Tali Sharot, neuroscientist and author of the new book The Optimism Bias: A Tour of the Irrationally Positive Brain, argues that we are more optimistic (even if irrational) than we are realistic. What Sharot calls the “Optimism Bias” is our cognitive predisposition to believe that the future will be better than the past or the present. We are more likely to see the glass half full.
More importantly than the bias itself, is the potential for the bias to improve our reality. In the same Time article, Sharot explains that our hopeful expectations “become self-fulfilling by altering our performance and actions, which ultimately affects what happens in the future.” Put another way, our actual future depends on our hopes for the future.
For our local communities, this means that our personal individual psychological expectations – even if seemingly irrational and lofty optimistic ones – have realistic actual consequences for our community.
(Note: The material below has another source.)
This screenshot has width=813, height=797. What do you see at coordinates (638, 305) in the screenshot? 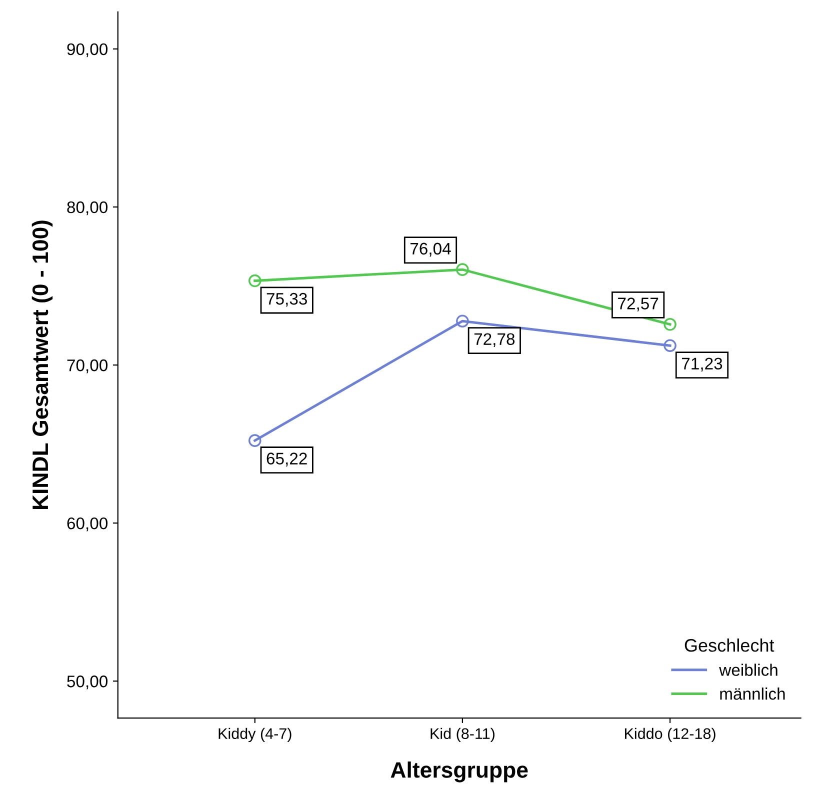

If we imagine our communities’ downtown thriving, we are more likely to fulfill that vision by shopping there instead of, say, on Amazon.com. Likewise, if we imagine our own children receiving a diverse and rewarding education, then we are more likely to vote to increase funding for free education for all. Or if we imagine less traffic, we may very well find ourselves taking public transit more frequently.
Staying hopeful is not always easy. But doing so will have a real impact on the future in which we live. Our realized community will only be as great as the one we can realize.